Filistinli araştırmacı Tüfenkçi , Kudüs denildiğinde akla Mescid-i Aksa ve Kubbet-üs Sahra'nın geldiğini ama Kudüs'ün jeostratejik bir öneme sahip olduğunu belirterek, "Şu an biz siyasi bir mücadele yürütmekteyiz." ifadesini kullandı.
"Kudüs sadece kutsal mekanlardan ibaret değildir. Kudüs tarihtir, uygarlıktır, medeniyettir, kültürdür." diye konuşan Tüfenkçi, bunun hem İslam döneminde hem de İslam öncesi dönemde böyle olduğunu belirtti.
Tüfenkçi, Arap nüfusunun İsrail tarafından sınırlandırıldığını belirterek, İsrail'in Filistinlileri gerçek manada vatandaş olarak değil sadece orada ikamet eden unsurlar olarak gördüğünü kaydetti.
- "Kudüs bütün Müslümanlara aittir"
Filistinli araştırmacı ve yazar Salih, Türkiye ve Filistin arasındaki ilişkilerin oldukça derin bir geçmişe sahip olduğunu belirterek, "Türk halkının tamamı, istisnasız Filistin'i sever.

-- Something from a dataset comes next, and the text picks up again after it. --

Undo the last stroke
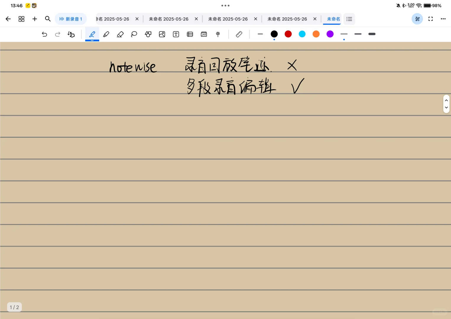Viewport: 451px width, 319px height. pos(44,34)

Biz buraya bu sevgiyi bilerek geldik." diye konuştu.
Kudüs'ün sadece bir coğrafyadan ibaret olmadığının ve İslam dünyasının vicdanı konumunda olduğunun altını çizen Salih, "Kudüs bütün Müslümanlara aittir." ifadelerini kullandı.
Salih, Kudüs'ün tarihi açıdan üç semavi din için önemli bir merkez konumunda olduğuna dikkati çekerek, "Ama Kudüs'ün sahip olduğu bu kutsallık birçok belanın da nedeni olmuştur." dedi.

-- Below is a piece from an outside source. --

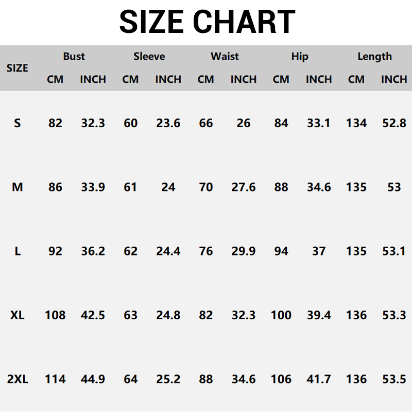Screen dimensions: 412x412
Task: Select the Sleeve column header
Action: coord(149,57)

Kudüs'ün tarih boyunca yirmi kezden fazla el değiştirdiğini belirten Salih, Filistin halkının içinde birçok milletten insanların bulunduğunu ve bütün bu insanların Filistin'in bir parçası haline geldiğini ifade etti.
Salih, Kudüs'ün tarih boyunca ne ırk, ne millet ne de din ayrımına gitmemiş bir şehir olduğunu vurgulayarak, "Kudüs kapılarını tarih boyunca herkese açmıştır. Kudüs birlikte yaşamanın ve barışın örneği olmuştur hep." diye konuştu.
Konuşmaların ardından Keçiören Belediyesi Meclis Üyesi ve Belediye Meclisi Grup Başkanvekili Yusuf Yılmaz ve AYBÜ Rektörü Prof. Dr. Doğan tarafından Rifai, Tüfenkçi ve Salih'e plaket takdim edildi.